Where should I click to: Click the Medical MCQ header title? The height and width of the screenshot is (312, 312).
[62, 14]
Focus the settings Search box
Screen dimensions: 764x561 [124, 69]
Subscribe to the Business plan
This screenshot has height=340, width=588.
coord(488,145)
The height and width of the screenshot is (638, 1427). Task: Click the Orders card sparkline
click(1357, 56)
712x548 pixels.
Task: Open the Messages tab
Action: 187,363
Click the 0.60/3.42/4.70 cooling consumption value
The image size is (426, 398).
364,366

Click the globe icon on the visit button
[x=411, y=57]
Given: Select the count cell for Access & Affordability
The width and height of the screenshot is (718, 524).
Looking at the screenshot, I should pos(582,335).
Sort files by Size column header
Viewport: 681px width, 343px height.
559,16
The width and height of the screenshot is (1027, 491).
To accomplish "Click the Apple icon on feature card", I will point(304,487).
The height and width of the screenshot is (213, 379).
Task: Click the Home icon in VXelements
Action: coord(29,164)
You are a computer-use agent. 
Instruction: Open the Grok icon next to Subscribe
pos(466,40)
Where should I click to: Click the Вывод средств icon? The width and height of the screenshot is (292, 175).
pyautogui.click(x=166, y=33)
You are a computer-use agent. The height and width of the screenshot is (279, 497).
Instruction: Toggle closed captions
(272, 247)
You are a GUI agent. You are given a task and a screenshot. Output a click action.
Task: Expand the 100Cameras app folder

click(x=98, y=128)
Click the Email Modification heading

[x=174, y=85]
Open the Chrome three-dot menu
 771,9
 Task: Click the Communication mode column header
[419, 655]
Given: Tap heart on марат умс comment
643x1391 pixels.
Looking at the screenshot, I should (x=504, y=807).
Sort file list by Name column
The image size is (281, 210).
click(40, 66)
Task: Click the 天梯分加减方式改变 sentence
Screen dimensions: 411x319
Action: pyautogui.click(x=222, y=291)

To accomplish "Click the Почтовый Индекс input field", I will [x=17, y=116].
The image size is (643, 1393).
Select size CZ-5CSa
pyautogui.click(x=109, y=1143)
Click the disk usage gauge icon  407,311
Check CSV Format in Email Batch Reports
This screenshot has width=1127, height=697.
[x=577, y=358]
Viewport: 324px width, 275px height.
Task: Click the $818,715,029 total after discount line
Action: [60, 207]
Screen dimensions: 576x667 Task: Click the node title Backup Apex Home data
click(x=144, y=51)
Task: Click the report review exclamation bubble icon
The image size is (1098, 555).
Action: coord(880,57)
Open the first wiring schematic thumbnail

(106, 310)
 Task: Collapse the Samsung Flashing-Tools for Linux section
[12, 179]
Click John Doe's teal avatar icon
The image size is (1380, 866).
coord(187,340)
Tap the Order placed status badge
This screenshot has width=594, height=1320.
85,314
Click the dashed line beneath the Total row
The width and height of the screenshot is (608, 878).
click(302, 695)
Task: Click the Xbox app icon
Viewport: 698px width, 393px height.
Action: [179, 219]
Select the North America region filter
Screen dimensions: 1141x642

◇ ◇ ◇ ◇ ◇ ◇ ◇

Reproduce exactly the lines above from the line with "The image size is (1098, 555)." to the line with "Click the dashed line beneath the Total row", including both, and add nothing.

_Answer area_
The image size is (1098, 555).
Action: coord(880,57)
Open the first wiring schematic thumbnail

(106, 310)
 Task: Collapse the Samsung Flashing-Tools for Linux section
[12, 179]
Click John Doe's teal avatar icon
The image size is (1380, 866).
coord(187,340)
Tap the Order placed status badge
This screenshot has width=594, height=1320.
85,314
Click the dashed line beneath the Total row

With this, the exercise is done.